A MCI perguntou literalmente pelo telefone: "Em vez de dar terra, o governo agora facilitará a compra das terras pelo trabalhador sem-terra, dando a ele mais direitos e mais assistência técnica, mas também mais responsabilidade." Pelas respostas registradas, 89% aprovaram, 7% desaprovaram e 4% não souberam ou não responderam.
"Mas o governo federal nunca deu terra a ninguém", contestou Portes, do MST. O presidente do Incra, Nelson Borges, também reconheceu que o governo realmente não "dá" terra a ninguém e a pergunta na pesquisa foi "mal-formulada". O que ocorre hoje, segundo Borges, é que muitos assentados não conseguem pagar pelas glebas que recebem, apesar das cobranças.
Portes também criticou o fato de a pesquisa ter sido feita entre a classe média. Apenas 24% dos entrevistados que responderam à pesquisa ganham até dois salários mínimos e 60% moram nas Regiões Sudeste e Sul. Para o coordenador, pesquisas sobre reforma agrária não deveriam ser feitas apenas entre os que possuem telefones e moram em cidades de regiões mais ricas. "O governo deve pesquisar sobre reforma agrária lá no sertão, onde as pessoas estão morrendo de fome." Portes ainda classificou a pesquisa como incompleta por não abordar a principal transformação, que é a descentralização, a partir de convênios com os Estados. "Deveriam ter perguntado se o cidadão concorda que o governo federal abra mão de sua responsabilidade pela desapropriação de latifúndios", disse.
De fato, embora o objetivo da pesquisa fosse avaliar a opinião das pessoas sobre o modelo descentralizado de reforma, com maior participação dos Estados, a MCI não incluiu na pesquisa nenhuma direta pergunta sobre o assunto. Entre os entrevistados, poucos (26%) "ouviram falar" do novo modelo. A maioria (64%) admitiu que recentemente não havia visto nenhum informativo sobre a questão da reforma agrária.

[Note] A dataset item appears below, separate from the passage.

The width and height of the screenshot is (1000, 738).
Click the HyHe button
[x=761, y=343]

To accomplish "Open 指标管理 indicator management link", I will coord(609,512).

Apesar da polêmica, o Incra considerou positivo o resultado da pesquisa telefônica. Afinal, trata-se do primeiro referencial disponível sobre a nova política.
Borges disse que a aprovação pública poderá ser maior no futuro, lembrando que a reforma agrária, neste ano, ficou "represada" pela falta de definições sobre as novas condições de crédito. O número de famílias assentadas neste ano caiu 86% em relação ao mesmo período de 1998, por falta de definição da nova política de reforma agrária.
O Ministério de Política Fundiária sugeriu à área econômica a criação de sete faixas de juros para os novos financiamentos dentro da linha de crédito que vai unificar os Programas Especial de Crédito da Reforma Agrária (Procera) e Nacional da Agricultura Familiar (Pronaf). Quanto mais emancipado o agricultor, maiores serão as taxas de juros.